Google shuts down data analysis system for censored Chinese search engine Dragonfly, report says
- Engineers working on the project are no longer allowed to use an internal system to learn about what Chinese people are searching for, after complaints from staff
Google has effectively suspended plans to develop a censored search engine for China following internal rifts over the controversial project, according to a report from investigative news site The Intercept.
Dragonfly was first revealed by The Intercept in August to be the code name for Google’s secret mission to build a censored search engine specifically for China, which would blacklist websites on any issues deemed sensitive by Beijing, from human rights to democracy to religion.

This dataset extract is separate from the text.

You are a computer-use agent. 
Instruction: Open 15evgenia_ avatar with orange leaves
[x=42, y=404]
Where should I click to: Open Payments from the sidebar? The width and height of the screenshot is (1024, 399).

Google’s search engine has been blocked in mainland China since early 2010, after the Silicon Valley giant decided to stop censoring searches as required by the Chinese government. That left the country’s more than 750 million internet users dependent on a near monopoly search service from domestic rival Baidu, which in recent years has suffered a backlash from cases of deceptive advertising.

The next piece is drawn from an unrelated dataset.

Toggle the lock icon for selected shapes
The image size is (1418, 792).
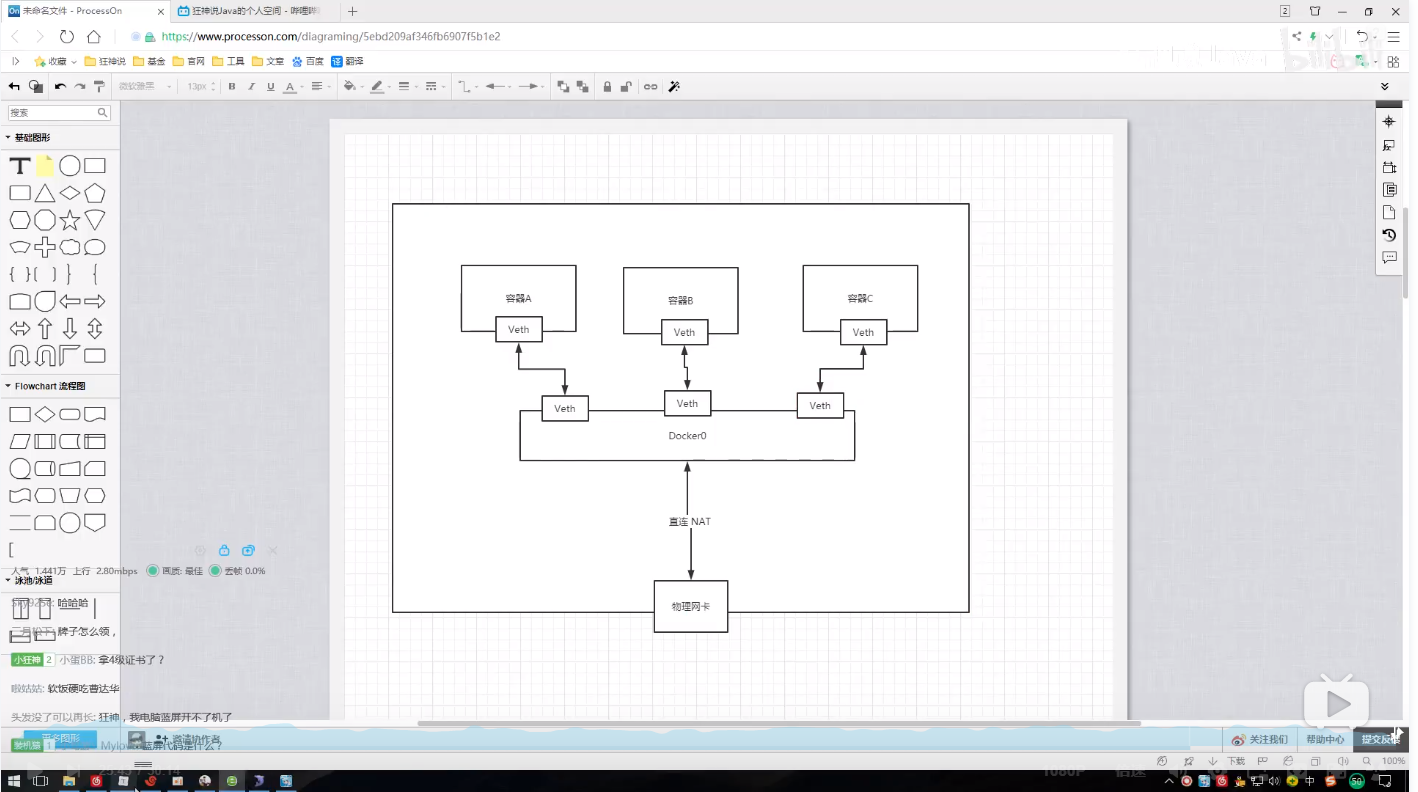click(x=607, y=87)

In October Google CEO Sundar Pichai publicly acknowledged Dragonfly’s existence for the first time, and told a US congressional panel last week that the company had 100 engineers working on the project.
A Hong Kong-based spokeswoman for Google on Tuesday declined to comment on The Intercept article and referred the Post to Pichai's previous testimony.
The existence of Dragonfly has triggered protests from human rights groups and Google employees, hundreds of which have signed an open letter demanding an end to what they see as a tool to help Beijing oppress dissident voices.
Google had been using Beijing-based 265.com, a Chinese-language web directory service it bought in 2008, to gather data about what Chinese people routinely search for in Mandarin, according to The Intercept. Such a practice is normally subject to constraints and reviews by Google’s privacy team, which, nevertheless, were kept in the dark about the use of 265.com until Dragonfly was exposed to the public.
Following internal complaints from privacy staff, teams working on Dragonfly were told that they were no longer allowed to use the 265.com data to build the censored Chinese search project, according to The Intercept. Several groups of engineers have now been moved off Dragonfly to other projects.